6. Section 133(4A) of the 1988 Act, which was inserted by the Criminal Appeal Act 1995, s. 28, provides that:

"[i]n assessing so much of any compensation payable … to or in respect of a person as is attributable to suffering, harm to reputation or similar damage, the assessor shall have regard to-

  1. (a) the seriousness of the offence of which the person was convicted and the severity of the punishment resulting from the conviction;

  2. (b) the conduct of the investigation and prosecution of the offence

  3. (c) any other convictions of the person and any punishment resulting from them"

7. Section 133(7) of, and Sched 12 to, the Act specifies who may be appointed as an Independent Assessor for the purpose of s. 133. In the case of England and Wales, it is anyone with a general right of audience in the Supreme Court or in the county courts and magistrates' courts. So far, there has only been one Independent Assessor, at any one time, appointed for England and Wales.
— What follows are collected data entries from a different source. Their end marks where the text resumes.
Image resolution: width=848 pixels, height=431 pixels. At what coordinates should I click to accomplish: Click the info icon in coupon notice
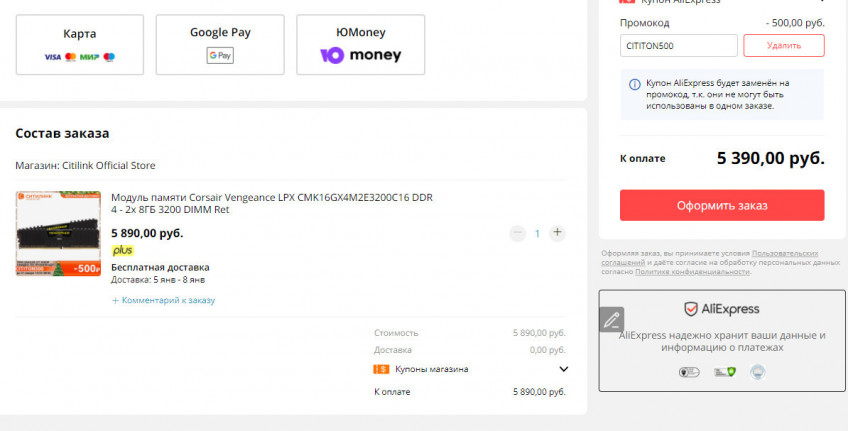[634, 84]
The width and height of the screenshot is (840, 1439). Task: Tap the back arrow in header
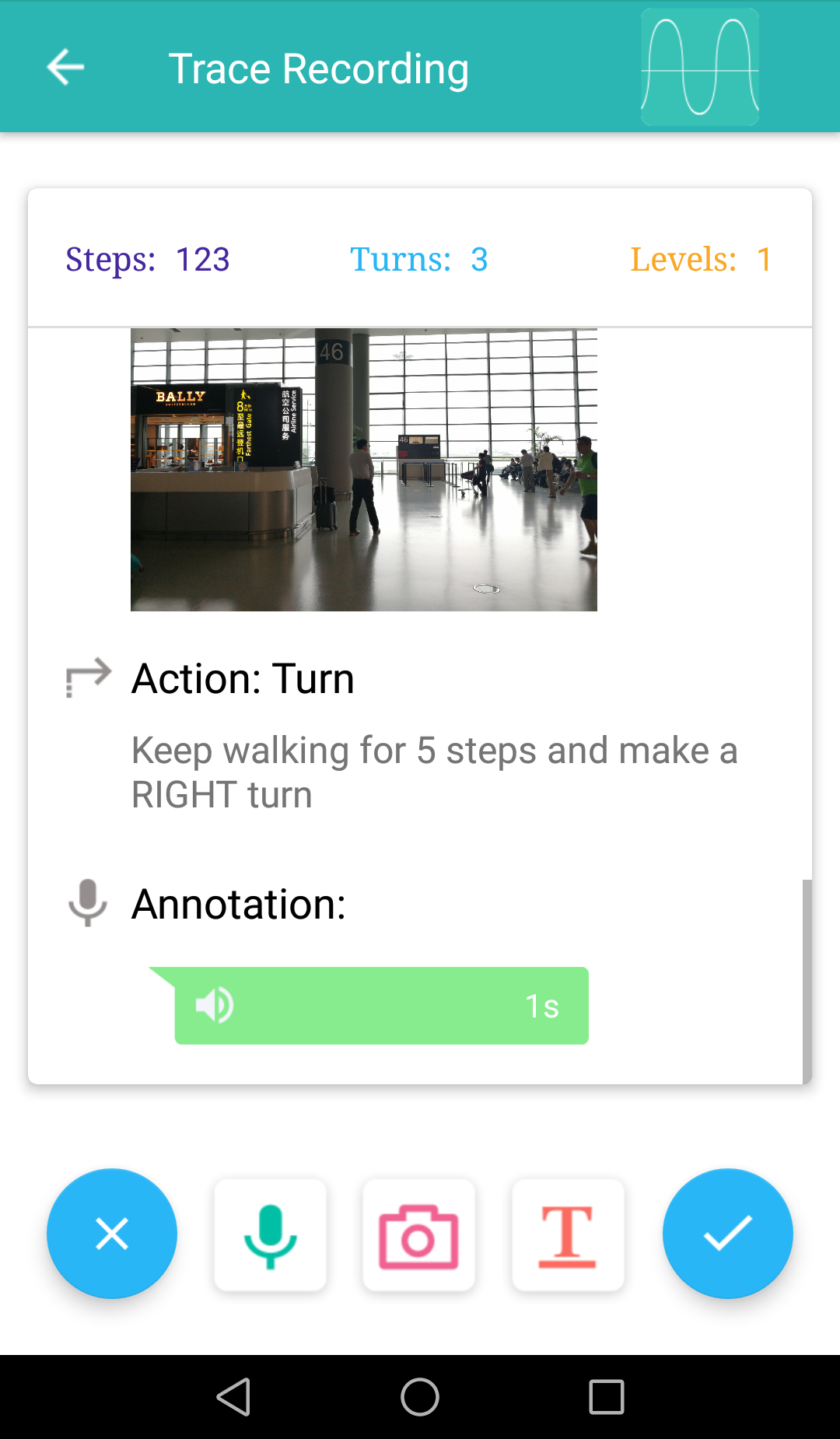pyautogui.click(x=65, y=68)
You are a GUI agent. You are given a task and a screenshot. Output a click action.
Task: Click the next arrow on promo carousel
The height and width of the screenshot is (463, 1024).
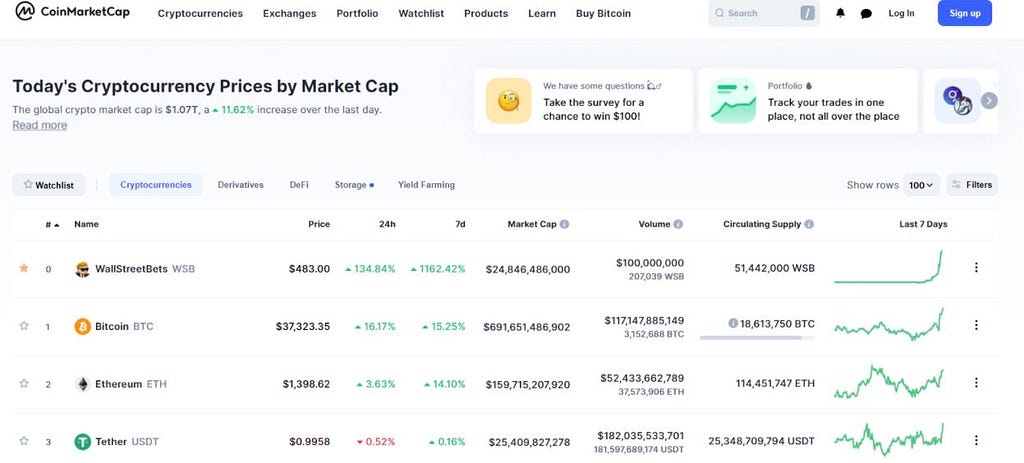coord(989,100)
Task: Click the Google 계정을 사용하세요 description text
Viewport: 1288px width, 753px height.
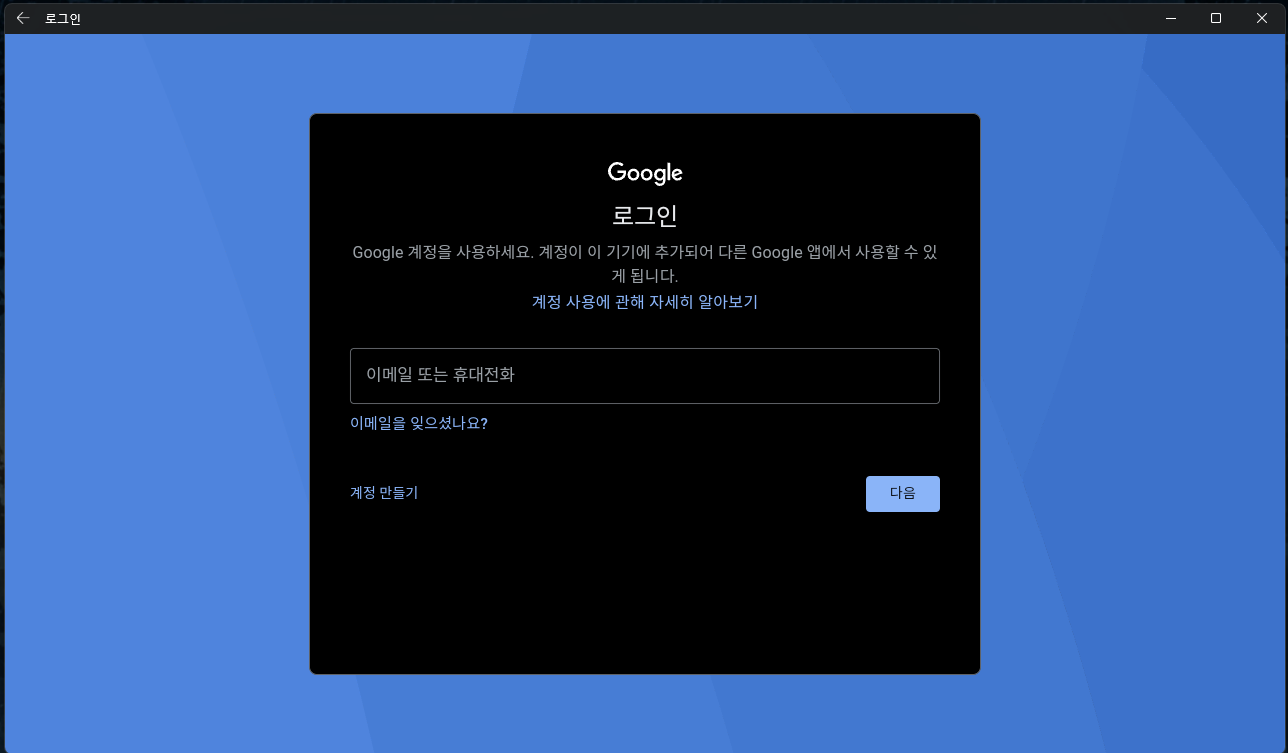Action: pos(645,252)
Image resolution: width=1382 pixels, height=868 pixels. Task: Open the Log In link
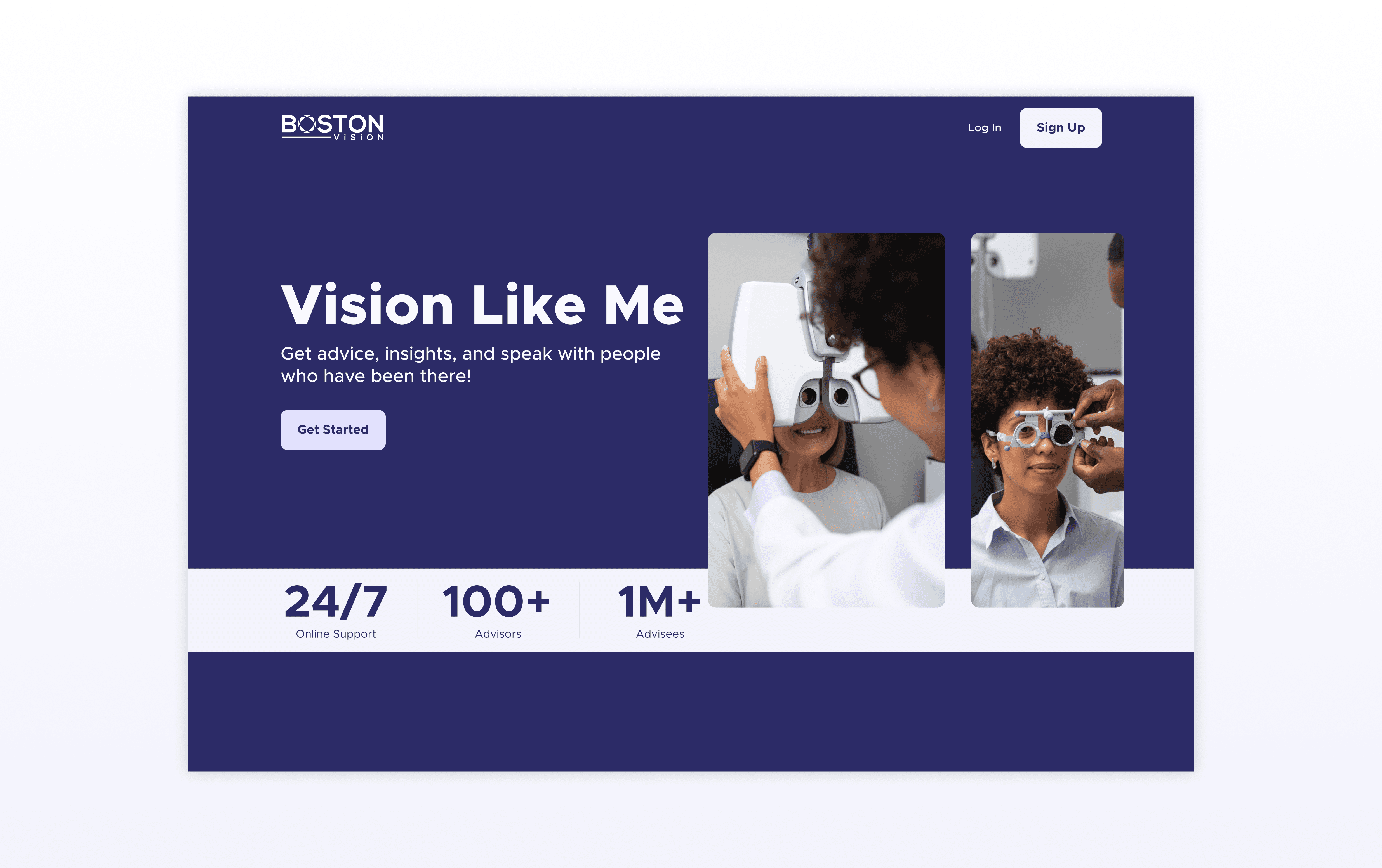(x=984, y=128)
8. That is all the guidance given by the 1988 Act to the Independent Assessor as to the matters to which he should have regard when making his assessment. However, in June 1997 the Secretary of State re-issued guidance in the form of a note ("the Home Office Note") that is sent to successful applicants for compensation informing them in broad terms of the basis on which it will be assessed and of the written form of assessment procedure to be adopted. I say "re-issued" because, since 1957 (that is, preceding the ratification of the ICCP in 1976 and the introduction by the 1995 Act of sub-section (4A)), the key passage in para 5 has been in the same terms, namely that "[i]n reaching his assessment, the assessor will apply principles analogous to those governing the assessment of damages for civil wrongs". And, as Sir David Calcutt observed in one of his of his last assessments, Mattan, 31 January 2001.

"[5]...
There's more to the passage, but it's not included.